[Provided records]

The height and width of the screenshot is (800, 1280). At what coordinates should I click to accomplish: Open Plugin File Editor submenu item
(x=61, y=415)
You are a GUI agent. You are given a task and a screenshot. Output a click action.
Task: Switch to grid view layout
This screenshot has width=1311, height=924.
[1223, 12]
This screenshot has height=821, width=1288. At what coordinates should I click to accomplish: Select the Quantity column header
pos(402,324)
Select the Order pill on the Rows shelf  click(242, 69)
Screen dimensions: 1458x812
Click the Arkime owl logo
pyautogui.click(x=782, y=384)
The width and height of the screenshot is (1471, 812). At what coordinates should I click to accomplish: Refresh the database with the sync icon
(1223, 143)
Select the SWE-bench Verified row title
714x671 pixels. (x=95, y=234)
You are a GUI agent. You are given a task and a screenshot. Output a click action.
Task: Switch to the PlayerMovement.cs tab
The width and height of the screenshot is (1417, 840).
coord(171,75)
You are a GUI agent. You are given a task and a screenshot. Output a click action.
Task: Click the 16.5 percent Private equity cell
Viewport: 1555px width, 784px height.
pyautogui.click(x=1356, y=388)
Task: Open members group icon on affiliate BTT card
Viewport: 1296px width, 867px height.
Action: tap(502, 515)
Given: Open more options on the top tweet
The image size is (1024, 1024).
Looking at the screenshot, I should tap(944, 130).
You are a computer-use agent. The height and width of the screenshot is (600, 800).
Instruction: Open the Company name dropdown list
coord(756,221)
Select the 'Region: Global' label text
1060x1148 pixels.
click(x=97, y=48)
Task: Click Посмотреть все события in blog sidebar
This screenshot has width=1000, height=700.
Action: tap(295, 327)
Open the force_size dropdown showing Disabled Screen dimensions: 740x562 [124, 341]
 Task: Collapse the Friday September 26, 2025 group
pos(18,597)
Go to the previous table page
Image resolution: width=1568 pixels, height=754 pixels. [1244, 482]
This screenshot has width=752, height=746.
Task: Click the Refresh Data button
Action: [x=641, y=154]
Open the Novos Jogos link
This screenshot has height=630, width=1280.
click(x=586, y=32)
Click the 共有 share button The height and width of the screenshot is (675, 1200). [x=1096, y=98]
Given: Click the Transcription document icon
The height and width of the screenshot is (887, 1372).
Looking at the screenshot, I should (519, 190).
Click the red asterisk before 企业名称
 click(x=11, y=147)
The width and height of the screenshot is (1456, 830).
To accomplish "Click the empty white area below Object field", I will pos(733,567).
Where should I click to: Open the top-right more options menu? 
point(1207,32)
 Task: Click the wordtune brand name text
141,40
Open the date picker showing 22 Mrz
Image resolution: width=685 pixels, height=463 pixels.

[/Provided records]

### What is expected
For each entry above, write out an exact copy.

### Task result
The height and width of the screenshot is (800, 1280). At what coordinates should I click to accomplish: Open Plugin File Editor submenu item
(x=61, y=415)
You are a GUI agent. You are given a task and a screenshot. Output a click action.
Task: Switch to grid view layout
This screenshot has width=1311, height=924.
[1223, 12]
This screenshot has height=821, width=1288. At what coordinates should I click to accomplish: Select the Quantity column header
pos(402,324)
Select the Order pill on the Rows shelf  click(242, 69)
Screen dimensions: 1458x812
Click the Arkime owl logo
pyautogui.click(x=782, y=384)
The width and height of the screenshot is (1471, 812). At what coordinates should I click to accomplish: Refresh the database with the sync icon
(1223, 143)
Select the SWE-bench Verified row title
714x671 pixels. (x=95, y=234)
You are a GUI agent. You are given a task and a screenshot. Output a click action.
Task: Switch to the PlayerMovement.cs tab
The width and height of the screenshot is (1417, 840).
coord(171,75)
You are a GUI agent. You are given a task and a screenshot. Output a click action.
Task: Click the 16.5 percent Private equity cell
Viewport: 1555px width, 784px height.
pyautogui.click(x=1356, y=388)
Task: Open members group icon on affiliate BTT card
Viewport: 1296px width, 867px height.
Action: tap(502, 515)
Given: Open more options on the top tweet
The image size is (1024, 1024).
Looking at the screenshot, I should tap(944, 130).
You are a computer-use agent. The height and width of the screenshot is (600, 800).
Instruction: Open the Company name dropdown list
coord(756,221)
Select the 'Region: Global' label text
1060x1148 pixels.
click(x=97, y=48)
Task: Click Посмотреть все события in blog sidebar
This screenshot has width=1000, height=700.
Action: tap(295, 327)
Open the force_size dropdown showing Disabled Screen dimensions: 740x562 [124, 341]
 Task: Collapse the Friday September 26, 2025 group
pos(18,597)
Go to the previous table page
Image resolution: width=1568 pixels, height=754 pixels. [1244, 482]
This screenshot has width=752, height=746.
Task: Click the Refresh Data button
Action: [x=641, y=154]
Open the Novos Jogos link
This screenshot has height=630, width=1280.
click(x=586, y=32)
Click the 共有 share button The height and width of the screenshot is (675, 1200). [x=1096, y=98]
Given: Click the Transcription document icon
The height and width of the screenshot is (887, 1372).
Looking at the screenshot, I should (519, 190).
Click the red asterisk before 企业名称
 click(x=11, y=147)
The width and height of the screenshot is (1456, 830).
To accomplish "Click the empty white area below Object field", I will pos(733,567).
Where should I click to: Open the top-right more options menu? 
point(1207,32)
 Task: Click the wordtune brand name text
141,40
Open the date picker showing 22 Mrz
Image resolution: width=685 pixels, height=463 pixels.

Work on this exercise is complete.